#### Task item
In the entries, find all lines that hold the word "will" and copy them.

#### Data records
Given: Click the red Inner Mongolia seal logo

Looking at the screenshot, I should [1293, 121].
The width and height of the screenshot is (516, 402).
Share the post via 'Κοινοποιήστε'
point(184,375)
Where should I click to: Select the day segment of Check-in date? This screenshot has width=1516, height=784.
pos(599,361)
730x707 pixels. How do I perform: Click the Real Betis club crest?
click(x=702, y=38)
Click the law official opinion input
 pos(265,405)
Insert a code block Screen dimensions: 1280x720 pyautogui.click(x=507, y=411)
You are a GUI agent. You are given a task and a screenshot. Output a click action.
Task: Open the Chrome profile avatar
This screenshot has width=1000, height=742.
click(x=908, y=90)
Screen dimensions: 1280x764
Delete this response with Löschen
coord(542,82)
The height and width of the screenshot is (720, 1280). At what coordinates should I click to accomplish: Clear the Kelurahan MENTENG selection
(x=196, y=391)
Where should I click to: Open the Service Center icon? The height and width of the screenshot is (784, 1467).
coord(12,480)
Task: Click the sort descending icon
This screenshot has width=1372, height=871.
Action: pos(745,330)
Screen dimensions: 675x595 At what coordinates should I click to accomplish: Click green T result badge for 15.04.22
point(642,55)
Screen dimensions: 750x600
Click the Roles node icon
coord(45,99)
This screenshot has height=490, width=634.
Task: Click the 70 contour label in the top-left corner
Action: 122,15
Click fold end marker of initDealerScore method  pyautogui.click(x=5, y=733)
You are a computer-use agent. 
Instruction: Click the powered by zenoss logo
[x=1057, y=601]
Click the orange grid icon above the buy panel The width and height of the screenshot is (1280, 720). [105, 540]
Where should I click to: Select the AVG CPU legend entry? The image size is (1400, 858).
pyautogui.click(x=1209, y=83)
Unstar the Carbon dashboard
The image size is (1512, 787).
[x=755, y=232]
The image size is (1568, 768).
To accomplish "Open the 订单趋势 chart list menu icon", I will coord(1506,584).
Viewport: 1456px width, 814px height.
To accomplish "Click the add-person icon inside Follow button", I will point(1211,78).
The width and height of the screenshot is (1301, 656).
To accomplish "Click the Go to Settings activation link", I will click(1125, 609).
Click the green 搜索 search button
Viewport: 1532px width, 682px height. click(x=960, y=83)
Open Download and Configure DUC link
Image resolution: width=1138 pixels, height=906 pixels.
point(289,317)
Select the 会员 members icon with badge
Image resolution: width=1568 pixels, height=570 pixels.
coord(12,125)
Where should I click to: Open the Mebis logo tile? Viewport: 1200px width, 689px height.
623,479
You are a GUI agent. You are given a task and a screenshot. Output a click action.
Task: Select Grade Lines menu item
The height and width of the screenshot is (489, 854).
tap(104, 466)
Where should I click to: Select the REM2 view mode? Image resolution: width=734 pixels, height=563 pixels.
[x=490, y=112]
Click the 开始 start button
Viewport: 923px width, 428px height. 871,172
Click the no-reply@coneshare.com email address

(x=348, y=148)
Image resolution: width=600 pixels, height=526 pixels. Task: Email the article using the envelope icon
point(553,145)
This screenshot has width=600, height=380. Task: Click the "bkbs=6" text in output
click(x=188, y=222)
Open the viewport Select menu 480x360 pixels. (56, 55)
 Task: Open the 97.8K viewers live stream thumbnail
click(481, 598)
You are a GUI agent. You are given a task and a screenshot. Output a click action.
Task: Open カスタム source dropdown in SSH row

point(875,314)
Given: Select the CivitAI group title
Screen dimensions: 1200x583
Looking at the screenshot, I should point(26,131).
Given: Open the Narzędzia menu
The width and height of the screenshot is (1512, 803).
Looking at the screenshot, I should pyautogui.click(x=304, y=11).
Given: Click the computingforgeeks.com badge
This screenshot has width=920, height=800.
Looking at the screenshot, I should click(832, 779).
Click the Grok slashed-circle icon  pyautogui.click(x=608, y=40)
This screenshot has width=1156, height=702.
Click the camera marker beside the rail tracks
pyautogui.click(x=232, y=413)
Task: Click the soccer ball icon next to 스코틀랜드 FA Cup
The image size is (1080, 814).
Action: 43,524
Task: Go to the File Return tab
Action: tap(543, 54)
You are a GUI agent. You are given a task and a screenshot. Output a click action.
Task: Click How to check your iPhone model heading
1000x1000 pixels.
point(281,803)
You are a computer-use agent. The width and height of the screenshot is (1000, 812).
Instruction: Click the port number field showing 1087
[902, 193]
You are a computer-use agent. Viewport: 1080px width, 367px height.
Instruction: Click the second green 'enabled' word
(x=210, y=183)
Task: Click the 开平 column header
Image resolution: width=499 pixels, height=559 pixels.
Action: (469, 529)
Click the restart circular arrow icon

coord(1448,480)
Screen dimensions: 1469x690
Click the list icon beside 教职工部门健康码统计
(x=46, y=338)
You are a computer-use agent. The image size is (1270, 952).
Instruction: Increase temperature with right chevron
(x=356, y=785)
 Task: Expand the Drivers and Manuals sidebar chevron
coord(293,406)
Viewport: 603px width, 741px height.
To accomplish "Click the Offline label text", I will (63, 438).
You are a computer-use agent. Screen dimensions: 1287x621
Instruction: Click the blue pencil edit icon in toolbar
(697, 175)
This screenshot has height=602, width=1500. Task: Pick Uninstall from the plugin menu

#### Answer to this problem
To accomplish "Open the 订单趋势 chart list menu icon", I will coord(1506,584).
To accomplish "Click the add-person icon inside Follow button", I will point(1211,78).
To accomplish "Click the Go to Settings activation link", I will click(1125, 609).
To accomplish "Click the Offline label text", I will (63, 438).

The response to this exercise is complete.